Important Math Principles
I understand salesmen, even if many of them can be annoying. I completely understand that their job is to make money by getting you to spend money, and it's their job to 'help you see' that you actually need to buy more than you originally thought. What I don't understand is what happened over and over again last night.I'd walk onto a used car lot, grab the attention of a salesman, and give him the price range of car I'm looking for (specifying that I mean out-the-door, after taxes and title). The salesman tells me to follow him and leads me to a much nicer car than I expect. He tells me how great of a car this is and how he thinks I'd like it (cause he knows me so well). And then I look at the sticker and realize that this car is advertised for more than twice what I quoted to the salesman.
Really? I mean I can understand a couple thousand more than my quote if you're ambitious, but more than twice as much???
Needless to say I didn't have much to look at last night. It seems with the economy in shambles all the used cars are being snapped up and it's only the new cars and just-off-lease cars that are left.

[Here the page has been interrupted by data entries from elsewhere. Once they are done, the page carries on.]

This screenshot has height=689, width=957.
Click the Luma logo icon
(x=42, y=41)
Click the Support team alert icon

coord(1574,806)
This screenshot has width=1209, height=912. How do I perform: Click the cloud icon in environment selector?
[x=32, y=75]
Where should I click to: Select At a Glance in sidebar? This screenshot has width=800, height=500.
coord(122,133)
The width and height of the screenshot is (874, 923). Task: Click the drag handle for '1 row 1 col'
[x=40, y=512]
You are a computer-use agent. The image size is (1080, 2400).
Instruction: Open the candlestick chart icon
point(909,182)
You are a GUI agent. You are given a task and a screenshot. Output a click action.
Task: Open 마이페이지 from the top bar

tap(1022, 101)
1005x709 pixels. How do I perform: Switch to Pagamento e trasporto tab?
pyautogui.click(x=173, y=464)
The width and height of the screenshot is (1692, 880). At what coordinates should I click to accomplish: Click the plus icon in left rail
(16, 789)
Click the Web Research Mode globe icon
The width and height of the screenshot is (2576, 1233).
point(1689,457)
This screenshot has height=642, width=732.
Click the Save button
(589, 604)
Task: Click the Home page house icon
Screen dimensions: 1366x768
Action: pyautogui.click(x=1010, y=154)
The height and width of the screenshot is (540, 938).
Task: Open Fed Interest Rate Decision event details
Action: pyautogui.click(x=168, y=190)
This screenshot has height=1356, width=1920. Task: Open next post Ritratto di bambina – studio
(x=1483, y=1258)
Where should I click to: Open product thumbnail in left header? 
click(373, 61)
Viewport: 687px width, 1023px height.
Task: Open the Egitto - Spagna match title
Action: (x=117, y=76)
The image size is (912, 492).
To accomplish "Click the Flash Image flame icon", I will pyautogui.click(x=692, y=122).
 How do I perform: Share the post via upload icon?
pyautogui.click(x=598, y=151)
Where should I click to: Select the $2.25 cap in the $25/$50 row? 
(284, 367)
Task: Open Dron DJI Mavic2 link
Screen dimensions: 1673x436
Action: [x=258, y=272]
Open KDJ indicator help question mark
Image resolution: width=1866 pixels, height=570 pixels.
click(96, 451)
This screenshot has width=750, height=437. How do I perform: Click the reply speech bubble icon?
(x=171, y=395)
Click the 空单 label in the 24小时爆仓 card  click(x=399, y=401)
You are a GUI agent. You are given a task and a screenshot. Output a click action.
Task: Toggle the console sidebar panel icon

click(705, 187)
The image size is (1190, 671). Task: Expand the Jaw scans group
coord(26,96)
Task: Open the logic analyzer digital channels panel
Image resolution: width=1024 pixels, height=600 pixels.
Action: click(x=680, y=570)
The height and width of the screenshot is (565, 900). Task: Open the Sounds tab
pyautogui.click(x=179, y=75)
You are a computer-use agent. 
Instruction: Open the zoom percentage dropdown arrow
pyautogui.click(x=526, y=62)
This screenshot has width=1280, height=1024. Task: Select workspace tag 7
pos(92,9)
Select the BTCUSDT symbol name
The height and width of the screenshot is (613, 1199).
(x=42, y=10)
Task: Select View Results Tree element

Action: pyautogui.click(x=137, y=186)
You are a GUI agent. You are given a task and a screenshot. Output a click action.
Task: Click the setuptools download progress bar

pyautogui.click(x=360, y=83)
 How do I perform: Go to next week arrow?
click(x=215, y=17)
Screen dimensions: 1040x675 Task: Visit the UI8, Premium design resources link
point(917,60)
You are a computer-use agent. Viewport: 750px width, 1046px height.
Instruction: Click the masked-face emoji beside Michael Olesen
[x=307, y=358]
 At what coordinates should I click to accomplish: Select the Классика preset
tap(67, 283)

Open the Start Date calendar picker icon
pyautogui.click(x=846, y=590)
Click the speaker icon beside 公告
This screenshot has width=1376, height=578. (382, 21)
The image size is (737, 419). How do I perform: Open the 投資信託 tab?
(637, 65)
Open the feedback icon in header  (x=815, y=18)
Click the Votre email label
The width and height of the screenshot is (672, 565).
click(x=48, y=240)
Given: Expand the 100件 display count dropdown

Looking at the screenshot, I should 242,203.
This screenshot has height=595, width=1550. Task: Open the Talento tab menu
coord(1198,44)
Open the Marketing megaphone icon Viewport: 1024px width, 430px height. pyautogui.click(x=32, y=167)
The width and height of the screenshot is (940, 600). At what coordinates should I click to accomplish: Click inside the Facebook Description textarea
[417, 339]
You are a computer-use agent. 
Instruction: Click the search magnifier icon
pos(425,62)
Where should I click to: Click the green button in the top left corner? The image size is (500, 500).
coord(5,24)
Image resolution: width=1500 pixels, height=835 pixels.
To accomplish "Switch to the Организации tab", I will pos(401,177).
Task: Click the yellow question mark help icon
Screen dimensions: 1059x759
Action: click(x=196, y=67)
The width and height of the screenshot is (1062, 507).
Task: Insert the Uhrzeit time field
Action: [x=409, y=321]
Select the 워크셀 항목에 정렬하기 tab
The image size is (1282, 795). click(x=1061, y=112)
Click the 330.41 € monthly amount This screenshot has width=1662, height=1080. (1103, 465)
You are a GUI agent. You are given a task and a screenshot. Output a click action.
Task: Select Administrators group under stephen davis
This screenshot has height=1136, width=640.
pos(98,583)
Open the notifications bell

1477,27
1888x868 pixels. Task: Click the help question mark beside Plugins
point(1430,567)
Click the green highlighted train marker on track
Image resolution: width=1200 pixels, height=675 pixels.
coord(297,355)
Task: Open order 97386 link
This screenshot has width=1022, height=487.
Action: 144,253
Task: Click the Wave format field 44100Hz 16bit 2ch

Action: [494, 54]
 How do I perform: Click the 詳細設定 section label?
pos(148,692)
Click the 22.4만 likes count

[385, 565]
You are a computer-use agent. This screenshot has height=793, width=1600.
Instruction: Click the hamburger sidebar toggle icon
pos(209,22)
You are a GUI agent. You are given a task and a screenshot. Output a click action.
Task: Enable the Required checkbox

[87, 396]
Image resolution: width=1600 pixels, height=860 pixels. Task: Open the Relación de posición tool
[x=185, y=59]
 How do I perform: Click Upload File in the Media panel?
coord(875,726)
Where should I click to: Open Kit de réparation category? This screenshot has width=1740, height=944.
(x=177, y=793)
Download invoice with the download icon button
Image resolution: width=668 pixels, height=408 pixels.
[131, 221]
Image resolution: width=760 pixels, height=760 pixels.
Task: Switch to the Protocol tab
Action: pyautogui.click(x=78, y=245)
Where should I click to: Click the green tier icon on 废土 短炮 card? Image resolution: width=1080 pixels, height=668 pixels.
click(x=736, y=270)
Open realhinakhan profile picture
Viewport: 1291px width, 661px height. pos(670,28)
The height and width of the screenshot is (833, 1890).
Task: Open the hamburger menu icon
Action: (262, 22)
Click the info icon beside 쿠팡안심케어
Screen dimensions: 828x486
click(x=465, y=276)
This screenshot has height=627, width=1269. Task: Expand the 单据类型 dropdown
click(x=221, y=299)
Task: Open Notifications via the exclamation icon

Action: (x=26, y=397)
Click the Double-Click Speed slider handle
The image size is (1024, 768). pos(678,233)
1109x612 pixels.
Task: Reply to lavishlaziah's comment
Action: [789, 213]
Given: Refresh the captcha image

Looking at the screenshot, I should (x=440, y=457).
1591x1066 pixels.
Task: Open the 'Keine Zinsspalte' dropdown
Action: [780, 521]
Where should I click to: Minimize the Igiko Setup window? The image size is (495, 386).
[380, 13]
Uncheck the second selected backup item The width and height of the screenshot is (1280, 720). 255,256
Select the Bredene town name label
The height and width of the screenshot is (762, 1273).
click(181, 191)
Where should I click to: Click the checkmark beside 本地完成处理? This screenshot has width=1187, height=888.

Erin suggested I quote the salesmen 50% of what I'm willing to spend and then maybe I'll get to see the cars I want. I guess cooperative mathematical success is not expecting others to do their math correctly, but instead understanding exactly how their math is wrong and preemptively changing the values to make the final answer correct.
And speaking of important concepts in math...
3 Comments:
Ah, the "art" of sales!
Wow. just wow. that's a great idea. I think all my tests will be like that when I'm teaching. by the way, don't you love salesmen? Renee gave a realator our MAXIMUM house price... there wasn't a SINGLE HOUSE on the list less than our MAXIMUM price, and several were MUCH more (not quite double the price, but then if we were double we'd be talking the 1/2 million range...)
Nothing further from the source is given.